Ah, okay. Thanks for explaining how that works (browsers temporarily downling the fonts/records kept, and the payment situation).

I don’t want to give the impression that I’m trying to knock the designers, as I’m happy that they’re getting paid for their work. Especially in an era where it’s so easy for people to pirate other people’s hard work.

I’m curious though: To have your fonts sold through Monotype, does a designer have to agree to the licensing deals (for ex. web fonts/views) or can they tell Monotype how they want their fonts sold? For example, say a designer of a font wants to sell through Monotype but doesn’t care about view counts, just an annual charge of say $26 a year for unlimited views?

I was a little bummed about not being able to use the client’s logo font for the rest of the site’s branding but I think it ultimately worked out for the best. I think a simpler header font is more legible for each section and stands out better against the background images. And as always, restrictions end up being a blessing in disguise, more often than not, as they tend to force more creativity.

Over the past several years, Monotype bought many of the old font foundries and distributors.

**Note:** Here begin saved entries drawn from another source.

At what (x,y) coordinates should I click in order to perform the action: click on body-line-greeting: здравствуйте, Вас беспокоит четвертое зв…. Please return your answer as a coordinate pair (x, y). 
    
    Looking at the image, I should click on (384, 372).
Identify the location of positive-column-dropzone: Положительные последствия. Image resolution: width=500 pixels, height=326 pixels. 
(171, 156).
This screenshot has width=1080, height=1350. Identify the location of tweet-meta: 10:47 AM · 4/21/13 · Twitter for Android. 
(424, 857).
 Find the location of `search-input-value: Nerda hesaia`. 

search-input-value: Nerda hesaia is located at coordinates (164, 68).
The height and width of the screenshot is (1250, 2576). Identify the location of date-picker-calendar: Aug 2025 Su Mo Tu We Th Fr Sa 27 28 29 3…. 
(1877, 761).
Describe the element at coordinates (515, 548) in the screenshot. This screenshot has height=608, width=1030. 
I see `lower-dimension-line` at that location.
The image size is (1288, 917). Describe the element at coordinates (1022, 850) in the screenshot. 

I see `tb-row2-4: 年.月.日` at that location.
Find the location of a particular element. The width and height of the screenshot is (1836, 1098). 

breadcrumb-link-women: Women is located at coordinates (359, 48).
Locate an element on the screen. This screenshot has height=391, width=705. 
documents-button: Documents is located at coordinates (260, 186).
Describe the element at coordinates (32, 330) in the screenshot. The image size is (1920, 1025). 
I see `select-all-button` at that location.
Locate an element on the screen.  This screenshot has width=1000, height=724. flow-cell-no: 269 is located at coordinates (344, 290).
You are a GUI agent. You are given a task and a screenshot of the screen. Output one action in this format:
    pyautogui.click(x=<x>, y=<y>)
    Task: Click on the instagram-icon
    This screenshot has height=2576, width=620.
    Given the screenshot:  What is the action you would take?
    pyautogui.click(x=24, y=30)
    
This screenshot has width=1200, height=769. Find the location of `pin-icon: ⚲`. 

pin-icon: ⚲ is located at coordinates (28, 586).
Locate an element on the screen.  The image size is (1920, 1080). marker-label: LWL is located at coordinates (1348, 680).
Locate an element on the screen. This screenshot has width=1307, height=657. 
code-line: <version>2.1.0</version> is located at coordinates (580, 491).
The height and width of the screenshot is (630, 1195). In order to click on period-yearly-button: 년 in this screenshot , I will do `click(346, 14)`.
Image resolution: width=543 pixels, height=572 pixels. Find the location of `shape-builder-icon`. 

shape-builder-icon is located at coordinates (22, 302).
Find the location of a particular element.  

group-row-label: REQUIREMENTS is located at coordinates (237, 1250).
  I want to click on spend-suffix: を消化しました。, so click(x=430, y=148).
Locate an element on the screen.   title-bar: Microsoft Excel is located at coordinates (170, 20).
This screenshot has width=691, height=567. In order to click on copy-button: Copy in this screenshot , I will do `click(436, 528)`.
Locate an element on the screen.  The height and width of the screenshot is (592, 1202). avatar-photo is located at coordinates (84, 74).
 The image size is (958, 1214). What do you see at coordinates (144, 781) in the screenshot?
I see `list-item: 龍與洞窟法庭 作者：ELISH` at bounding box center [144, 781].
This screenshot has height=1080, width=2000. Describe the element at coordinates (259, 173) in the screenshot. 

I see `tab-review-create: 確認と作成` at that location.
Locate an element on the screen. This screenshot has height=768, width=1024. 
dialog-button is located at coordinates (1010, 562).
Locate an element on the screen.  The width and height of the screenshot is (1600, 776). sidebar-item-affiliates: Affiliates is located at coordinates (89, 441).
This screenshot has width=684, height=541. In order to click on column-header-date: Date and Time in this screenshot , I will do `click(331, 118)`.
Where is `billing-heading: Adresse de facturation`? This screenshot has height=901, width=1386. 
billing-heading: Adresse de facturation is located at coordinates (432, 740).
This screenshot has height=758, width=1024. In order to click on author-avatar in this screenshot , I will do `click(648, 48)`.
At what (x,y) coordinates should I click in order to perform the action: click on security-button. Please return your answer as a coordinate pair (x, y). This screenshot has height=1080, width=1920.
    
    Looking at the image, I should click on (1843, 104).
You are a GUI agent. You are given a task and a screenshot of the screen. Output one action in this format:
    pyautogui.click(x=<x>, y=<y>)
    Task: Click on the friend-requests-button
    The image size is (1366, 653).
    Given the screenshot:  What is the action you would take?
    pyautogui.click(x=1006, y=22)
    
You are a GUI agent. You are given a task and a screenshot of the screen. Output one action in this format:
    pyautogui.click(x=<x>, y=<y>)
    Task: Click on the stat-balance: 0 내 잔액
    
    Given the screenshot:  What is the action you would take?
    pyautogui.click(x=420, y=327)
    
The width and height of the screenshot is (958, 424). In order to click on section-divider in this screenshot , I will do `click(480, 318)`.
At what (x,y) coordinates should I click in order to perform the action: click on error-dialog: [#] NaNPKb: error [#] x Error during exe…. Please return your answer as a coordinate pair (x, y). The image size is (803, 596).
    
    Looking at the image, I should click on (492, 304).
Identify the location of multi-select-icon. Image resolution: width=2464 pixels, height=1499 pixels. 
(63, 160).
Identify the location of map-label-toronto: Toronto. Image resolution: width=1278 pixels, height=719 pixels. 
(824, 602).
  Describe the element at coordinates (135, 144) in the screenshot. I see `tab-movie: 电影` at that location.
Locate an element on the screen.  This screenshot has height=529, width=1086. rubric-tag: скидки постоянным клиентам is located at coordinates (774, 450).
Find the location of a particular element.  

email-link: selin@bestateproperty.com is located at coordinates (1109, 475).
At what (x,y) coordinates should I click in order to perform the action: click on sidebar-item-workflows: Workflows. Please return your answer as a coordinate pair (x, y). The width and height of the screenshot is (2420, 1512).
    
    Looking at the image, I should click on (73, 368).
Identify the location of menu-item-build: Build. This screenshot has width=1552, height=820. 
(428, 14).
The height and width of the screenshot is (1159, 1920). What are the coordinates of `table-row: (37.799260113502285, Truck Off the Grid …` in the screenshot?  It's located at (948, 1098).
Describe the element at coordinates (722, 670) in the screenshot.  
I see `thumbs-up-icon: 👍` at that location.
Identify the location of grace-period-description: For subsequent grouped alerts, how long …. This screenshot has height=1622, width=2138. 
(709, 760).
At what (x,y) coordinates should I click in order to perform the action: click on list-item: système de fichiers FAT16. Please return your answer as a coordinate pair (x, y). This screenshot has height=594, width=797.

In doing so, it inherited the various ways these companies handled their relationships with independent font designers.

Recently, Monotype has tried to standardize and consolidate all the licensing and designer agreements. Designers can set prices for fonts, choose how to bundle them and, to an extent, set some of the terms for use.

I can’t remember the details of the latest agreement I signed with them, but they supplied a few incentives to entice me and other font designers to agree to their new standard licensing and distribution agreement, which includes the pricing structure for web fonts. So far, it’s worked out for me, but other font designers complain about it.